=== AIM OF THE EXERCISE ===
Below are the records. Reproduce exactly the lines from the one containing "Task: Click the Supports open access badge" through the final line, and omit any pictures.
(TASK INPUTS begins)
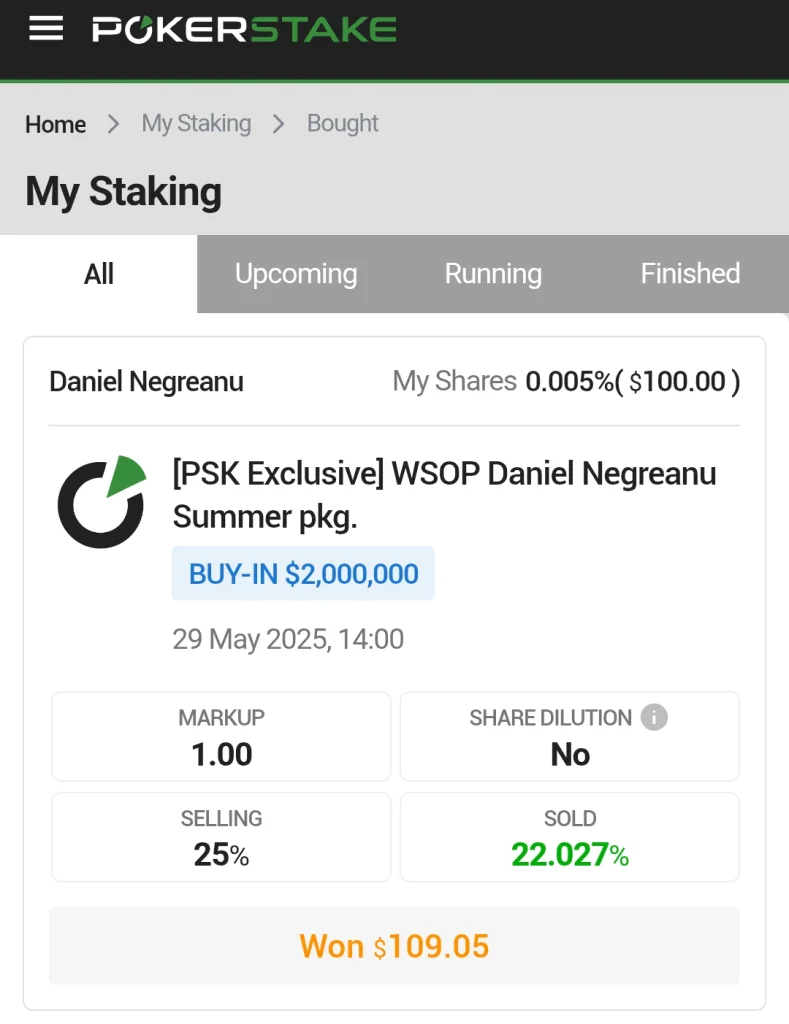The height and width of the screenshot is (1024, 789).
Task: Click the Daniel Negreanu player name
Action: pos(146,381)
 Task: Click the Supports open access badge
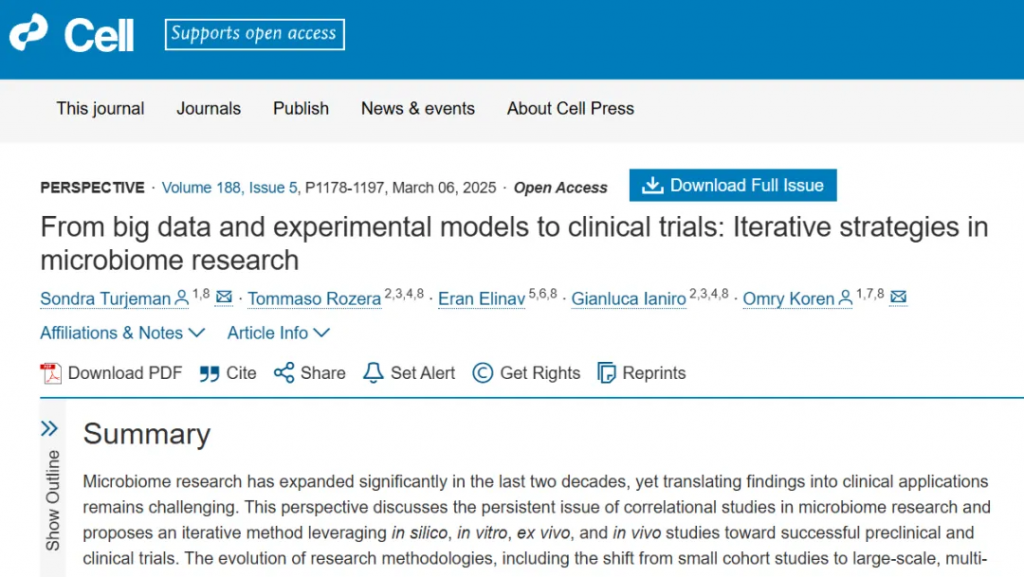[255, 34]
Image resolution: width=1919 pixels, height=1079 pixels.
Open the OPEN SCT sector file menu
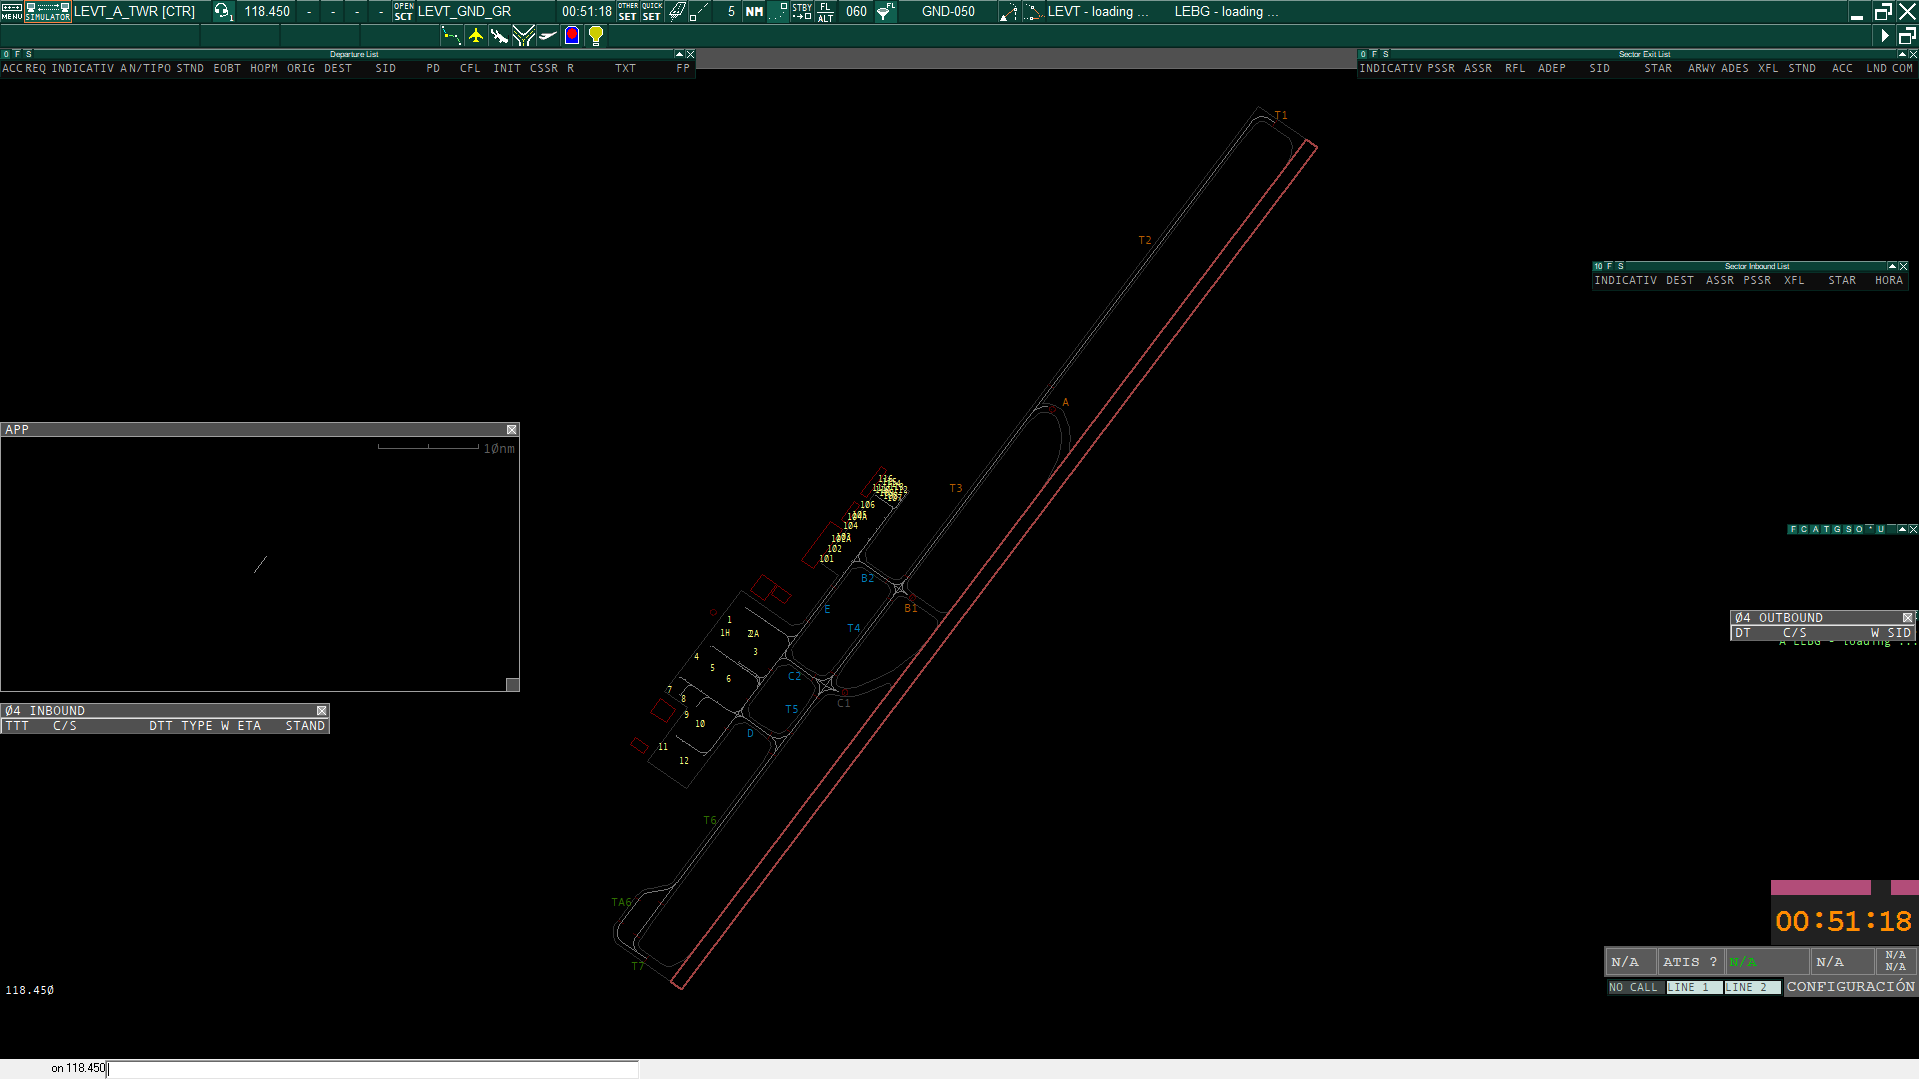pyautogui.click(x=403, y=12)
(TASK INPUTS ends)
=== SOLVED PROBLEM ===
 Task: Click the Supports open access badge
[255, 34]
Image resolution: width=1919 pixels, height=1079 pixels.
Open the OPEN SCT sector file menu
pyautogui.click(x=403, y=12)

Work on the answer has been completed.